A collaboration between Karlien Kruger: HR practitioner and Mpumelelo Mthembu: Research practitioner
The onset of COVID-19 redefined the world of work. Organisations and teams are now mostly working remotely, providing new challenges in managing individual and organisational performance.
Traditionally perceptions about work performance were formed on the physical presence of employees. Employees arriving at work early and leaving late were perceived to be better performers. In the pre-COVID world of work, Managers often articulated this as the reasons to motivate for salary adjustments and incentives for such employees. The perception being that those who spend long hours at work were the better performers.
During the COVID lockdown many Managers confessed to being frustrated when they were unable to immediately contact employees, when employees did not answer their phones or respond to text messages immediately. The attitude being that employees are supposed to be at work from 8 am to 5 pm and therefore they should be available during those hours and, in some cases, even after hours.
The idea of remote work has long since been discussed, but a clearer need to understand how to manage remote work was forced upon business with the onset of the COVID-19 virus. This leaves the question whether employers now understand that their attitudes towards measuring employees’ performance need to change?
Many an employee and Manager commented that their productivity and performance increased during the lockdown period. When asked why, they noted that they do not loose time travelling to work and from meeting-to-meeting as they are conducting most meetings online, indicating that meetings were more focused and productive.
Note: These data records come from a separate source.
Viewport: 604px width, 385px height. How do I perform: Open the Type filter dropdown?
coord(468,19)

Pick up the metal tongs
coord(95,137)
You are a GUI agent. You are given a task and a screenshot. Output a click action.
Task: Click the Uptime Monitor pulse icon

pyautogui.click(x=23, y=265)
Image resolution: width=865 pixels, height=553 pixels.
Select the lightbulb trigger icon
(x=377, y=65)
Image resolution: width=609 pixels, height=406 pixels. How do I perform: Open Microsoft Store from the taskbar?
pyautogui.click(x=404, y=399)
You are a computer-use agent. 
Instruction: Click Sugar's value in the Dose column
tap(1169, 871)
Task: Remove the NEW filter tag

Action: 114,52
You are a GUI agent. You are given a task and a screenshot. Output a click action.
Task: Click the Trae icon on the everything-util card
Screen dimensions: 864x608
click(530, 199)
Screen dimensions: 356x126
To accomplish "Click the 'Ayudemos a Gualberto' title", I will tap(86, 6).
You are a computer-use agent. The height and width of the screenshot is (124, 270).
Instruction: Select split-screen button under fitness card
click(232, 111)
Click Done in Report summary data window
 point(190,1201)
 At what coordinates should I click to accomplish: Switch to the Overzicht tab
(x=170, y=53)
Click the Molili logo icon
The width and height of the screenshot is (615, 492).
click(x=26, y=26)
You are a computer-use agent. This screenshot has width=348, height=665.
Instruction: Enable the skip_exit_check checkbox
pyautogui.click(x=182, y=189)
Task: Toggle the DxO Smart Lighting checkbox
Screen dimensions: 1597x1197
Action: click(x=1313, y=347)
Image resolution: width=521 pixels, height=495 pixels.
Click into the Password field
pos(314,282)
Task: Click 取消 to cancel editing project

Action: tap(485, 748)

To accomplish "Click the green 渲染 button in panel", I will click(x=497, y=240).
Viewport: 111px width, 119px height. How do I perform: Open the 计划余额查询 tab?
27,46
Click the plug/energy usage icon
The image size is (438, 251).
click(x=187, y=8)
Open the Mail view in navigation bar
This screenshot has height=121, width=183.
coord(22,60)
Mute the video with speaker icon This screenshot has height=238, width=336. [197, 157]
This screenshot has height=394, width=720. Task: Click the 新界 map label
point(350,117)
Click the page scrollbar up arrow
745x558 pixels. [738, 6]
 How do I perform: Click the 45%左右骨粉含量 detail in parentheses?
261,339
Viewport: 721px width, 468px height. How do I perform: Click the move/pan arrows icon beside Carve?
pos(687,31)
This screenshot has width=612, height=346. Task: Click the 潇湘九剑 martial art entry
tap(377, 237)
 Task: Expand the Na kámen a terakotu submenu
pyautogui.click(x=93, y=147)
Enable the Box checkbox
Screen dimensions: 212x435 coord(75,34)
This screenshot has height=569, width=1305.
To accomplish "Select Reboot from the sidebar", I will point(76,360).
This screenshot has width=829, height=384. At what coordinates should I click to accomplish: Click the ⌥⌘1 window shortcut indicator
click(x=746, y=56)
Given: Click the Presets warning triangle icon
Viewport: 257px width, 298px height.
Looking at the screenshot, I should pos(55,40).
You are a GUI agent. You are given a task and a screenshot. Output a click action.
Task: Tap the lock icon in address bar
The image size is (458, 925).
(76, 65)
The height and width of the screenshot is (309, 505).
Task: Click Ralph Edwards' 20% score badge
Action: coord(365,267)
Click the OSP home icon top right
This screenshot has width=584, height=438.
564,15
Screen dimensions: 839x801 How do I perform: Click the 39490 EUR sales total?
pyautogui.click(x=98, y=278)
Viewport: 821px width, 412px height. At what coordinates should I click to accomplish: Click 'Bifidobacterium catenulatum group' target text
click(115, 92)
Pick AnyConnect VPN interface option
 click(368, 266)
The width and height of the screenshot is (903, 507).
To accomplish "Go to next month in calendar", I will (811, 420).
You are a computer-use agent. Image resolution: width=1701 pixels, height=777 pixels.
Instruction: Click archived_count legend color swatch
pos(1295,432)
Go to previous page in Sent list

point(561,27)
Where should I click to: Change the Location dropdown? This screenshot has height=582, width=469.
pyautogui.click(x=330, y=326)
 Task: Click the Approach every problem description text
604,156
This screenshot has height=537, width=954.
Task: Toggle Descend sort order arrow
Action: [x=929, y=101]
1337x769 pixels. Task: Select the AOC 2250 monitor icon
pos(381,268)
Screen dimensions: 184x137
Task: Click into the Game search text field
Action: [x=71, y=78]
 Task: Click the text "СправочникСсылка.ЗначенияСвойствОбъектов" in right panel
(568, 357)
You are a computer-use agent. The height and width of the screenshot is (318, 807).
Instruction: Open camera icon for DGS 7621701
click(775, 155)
If 75% of the workday is spent on online meetings, when is the physical work actually done? When asked about this, answers from Managers are vague, indicating once again, that meetings are a gauge of productivity and performance.
Similarly, employees commented that their personal and work lives have now combined into a big blur of activity as they struggle to obtain work-life balance. Whilst employees view the freedom to work independently as an opportunity to take responsibility for their own performance and to produce high quality work in the planned timeframes, they are required to better plan their days, weeks and months.
Thus, it forces us to re-examine how performance is measured, especially since employees are not necessarily physically present. The systems, preparation and planning of business, organisation and individual performance therefore needs to be investigated, together with the impact of various organisational, team and job linkages and interdepencies.
The world of work has changed forever. Managers and employees must change their attitudes towards measuring performance, rising above the traditional perceptions of physical presence as a requirement. It requires of Managers and employees alike to approach the preparation and planning of performance measurement with emotional intelligence and maturity.